Action around the Edges
The Douglas Crimp reading was about his neighborhood, and living in New York, experiences. He relates how he didn’t move into certain neighborhood because of how he felt they were “rough” due to it being mixed use (of industrial and residential.) This is about after the time when developers were trying to “de-slum” areas of NY. This lead way to Gordon Matta-Clark’s works with the abandoned structures- “Work with abandoned structures began with my concern for the life of the city of which a major side effect is the metabolism of old buildings. Here as is many urban centers the availability of empty and neglected structures was a prime textural reminder of the ongoing fallacy of renewal through modernization”

 
The city had several ways of using these abandoned buildings, whether it be demolishing them for bigger and better buildings, re-use or even cruising.
Crimp makes a fantastic point “cruising- is feeling yourself alone and anonymous in the city, feeling that the city belongs to you, to you and maybe a chanced-on someone else like you- like you at least in an exploration of the empty city.”
Cruising in this context doesn’t even need to be looking for gay sex. It seems as if a new version of flanuer- but instead of watching people the point is to be alone (if you encounter sex though, its like a bonus.)

I encountered this video from the show 
"Mixed Use Manhattan"- curator video that Douglas Crimp and Lynne Cooke curated.


Sidenote...
Between Alvin Baltrop's photographs of pier 52 and Matta-Clark's "Day's End" is slightly removed from NY but still shows the phenomenon of the anonymous gay sex. (also recent masters graduate Jennifer Ray "go deep into the woods" www.jenniferray.net also illustrates this.)






Martha Rosler-


This reading makes points about how post-war bombings cleared the way for Europe to streamline transportation, clear out small old buildings and fix narrow streets. America hasn’t seen an attack that easily guts out the old slum areas. Improving the lives of urban poor has been unsuccessful, and they have yet to find a real solution. Putting the houses and apartments in the citizen’s hands makes them more responsible and more dedicated to keeping their houses and streets clean versus “that’s someone else’s house, I don’t care” attitude. Rosler touches on class quite a bit. Through the middle class to the to the class categories of the elite and bobos (or bohemians.) Which there are several subclasses of. The class referred to in “Bobos in Paradise:” is the ones who are imitating the poor artist type as well as the hippie type.


Rosalyn Deutsche's Evictions introduction touches on what all of the essays are about. Written in a span of 10 years they can be broken into three interconnected categories that include: Analyzes the mutual supportive relationship that developed in the 80’sbetween the aesthetic ideologies and oppressive program of urban restoration. The second: criticizes the alliance formed between prominent urban and cultural scholars. The third returns to the question of public space and explore contemporary aesthetic debates. Deutsche goes on to summarize her essays and tells us more information behind the essays and other info that we might not have gathered from reading the essays themselves. She references the firing of the curator from the Hans Haacke exhibit.
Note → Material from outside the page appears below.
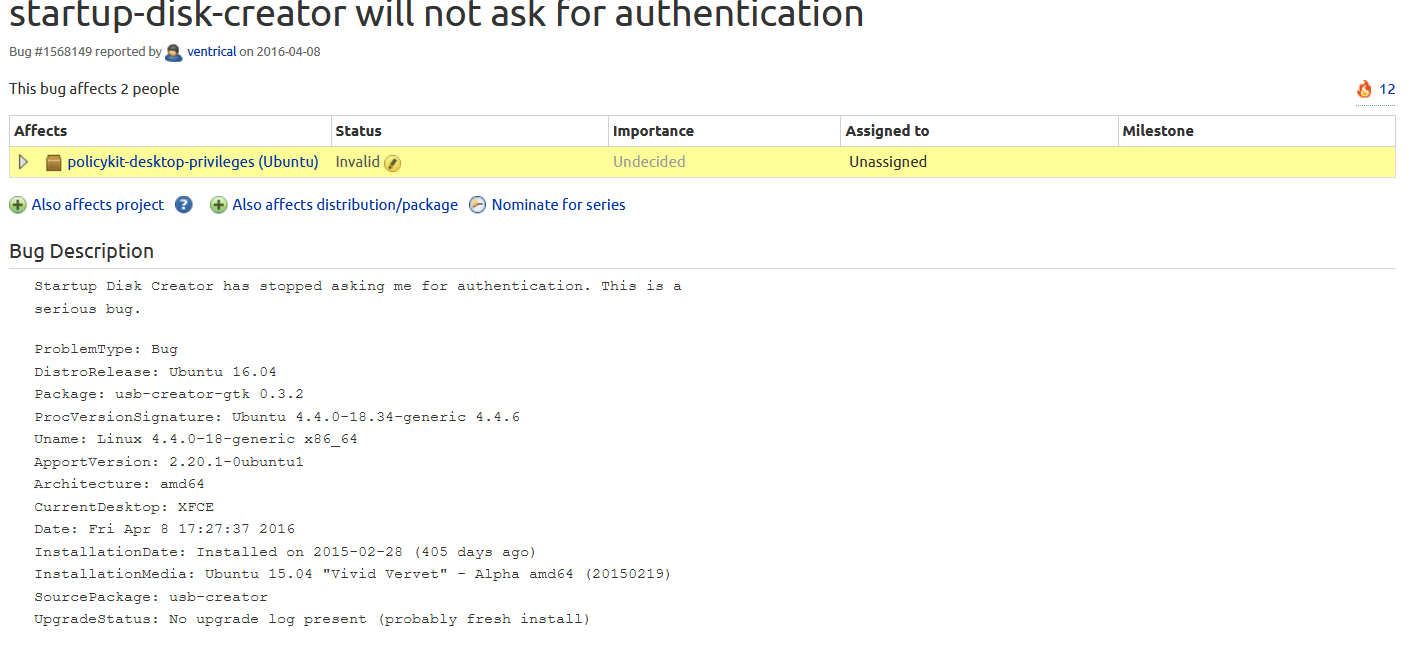Click the bug heat flame icon
The image size is (1409, 660).
(x=1364, y=89)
She touches on a few artists and important debates that have happened in the art world, such as the Richard Serra’s Tilted Arc. She debates that “Art critics who want to defend public space should look harder at the question of democracy” But then goes on to refute herself in the “critical concept sphere” stating that art’s “publicness” depends on its universal use/enjoyment. Passerby simply got agitated by having to walk around this huge piece of metal and petitioned to get it removed. The common walker is not going to notice the “edge” this artwork is making and realize how this puts them in the environment- they’re just going to get annoyed. They did. And it was removed.